(Provided passage)

Post-Corona Futures Project
This project groups three studies on the way we deal with the future in corona times.
Project leaders: Anneke Sools (Psychology, Health and Technology Section; Story Lab) and Yashar Saghai (Philosophy Section; the Millennium Project: Global Futures Studies and Research)
Study 1: “Will the Future Never be the Same? Letters from a Post-Corona Future”
The current corona virus outbreak has affected our health systems, daily routines, social relationships, livelihoods, the global economic system in ways we never imagined possible. This shows that far-reaching changes, whether negative or positive, are possible. How do we imagine in these circumstances a desirable future after the corona outbreak, rather than the most likely or dreadful future? Our study investigates how a global, disruptive event can impact our perception of what is possible and what is desirable, and the way we make sense of the world (community, society, humanity, the planet) and ourselves.
We do this by inviting participants to write a letter from a future after the corona crisis addressed from a future time and place of their choice to the present. The questionnaire and a short survey were available in 9 languages (Dutch, Enlish, Estonian, Finnish, French, German, Greek, Italian, Spanish) to enable as many people as possible to contribute their stories of imagined futures.
A sample of letters can be read here.
Letters were collected from April to September 2020 and are currently analyzed by members of our international consortium from King’s College London, Leibniz University Hannover, The Center for Religious Studies, Bruno Kessler Foundation (Italy), University Vita-Salute San Raffaele (Italy), the University of Crete, the University of Humanistic Studies, the University of Tartu, and the University of West England Bristol. For a full list of collaborators, click here.
The animation below introduces the study.
Study 2: How Future Perspectives Evolve During the COVID-19 Crisis: A Longitudinal Study
In this survey, we analyze potential changes in participants’ views on expected, hoped-for and feared post-corona futures between August 2020 and November 2020.

(End Provided passage)
(Extracted material)

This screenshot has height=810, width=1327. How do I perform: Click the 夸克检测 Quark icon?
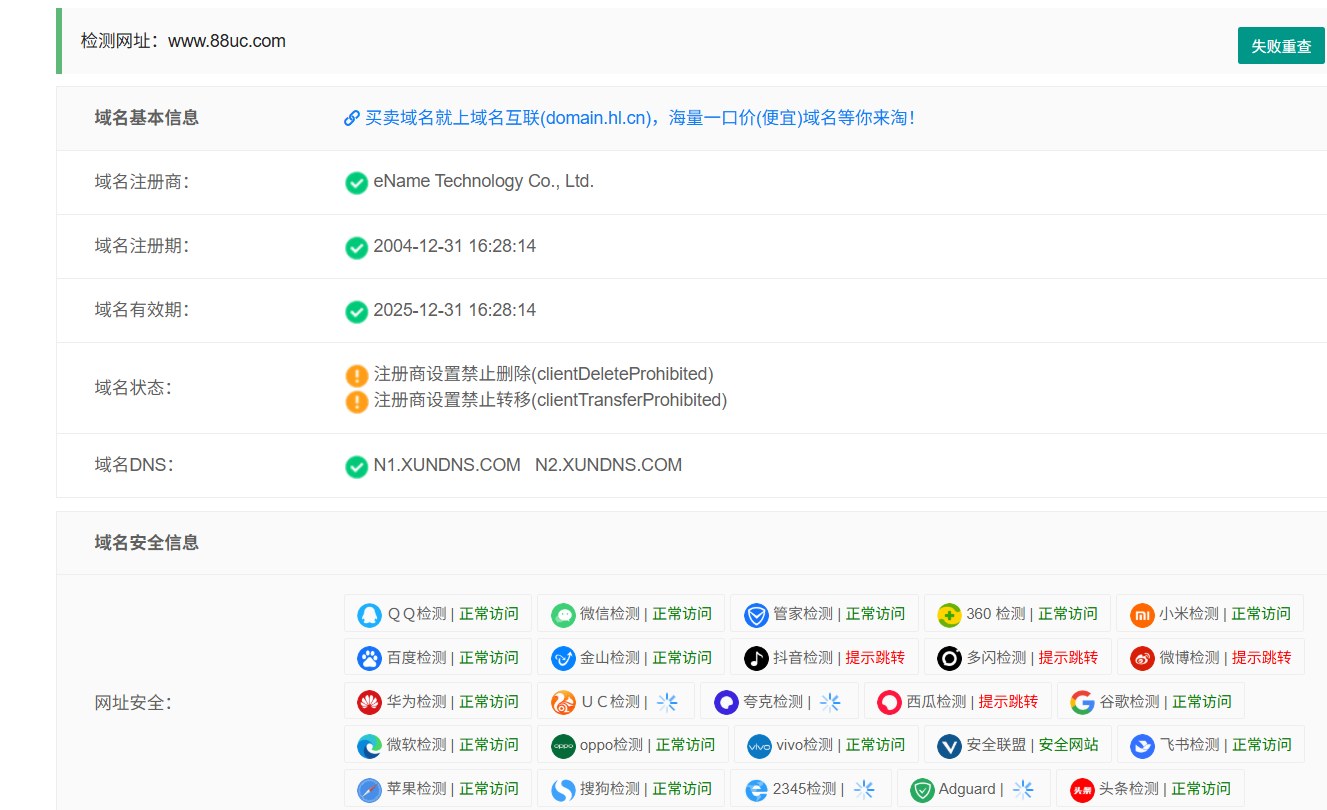tap(726, 701)
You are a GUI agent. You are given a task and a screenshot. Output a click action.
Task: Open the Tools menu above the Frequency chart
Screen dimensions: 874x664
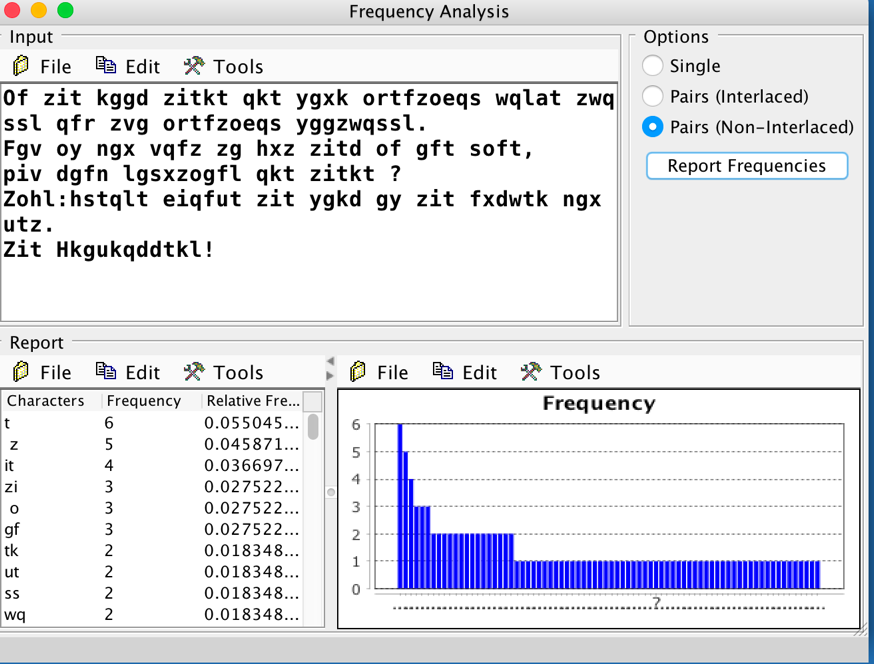562,372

(End Extracted material)

• Instructions for the task: Continue the Post-Corona Futures Project text from the point where it stops. The rows are material separate from the Post-Corona Futures Project text.

• Response box:
Study 3: Anticipatory Moral Imagination in Corona Times: A Study Based on Drawings
In the wake of the corona crisis, each of us was confronted to new personal or collective moral dilemmas to which we had not yet been confronted: Should you attend a funeral? Would you recommend the adoption of a policy restricting access to stores or public transportation to people with a vaccine electronic certificate?
In this study we collaborated with visual artist Judith Schepers to create drawings depicting potential dilemmas, from the most familiar and close to the present to the least familiar and futuristic, to stimulate imagination regarding forward-looking moral issues situated and creative ways to deal with those issues. Drawings are rich and ambiguous to enable participants to come up with their own story of what is at stake in each situation and imagine how they would address the problems they identified.
We asked participants from Ecuador, Finland, Greece and the Netherlands four to five questions about each set of moral dilemmas (one personal and one collective), every three weeks between September and December 2020.
You can see below the drawings. How would you respond? What do you see happening in the drawings? Which dilemmas do you spot and how would you address them?
The drawings (below) are currently part of an exhibit (Our Plague Year) at the University of Twente (April 15-May 27, 2021).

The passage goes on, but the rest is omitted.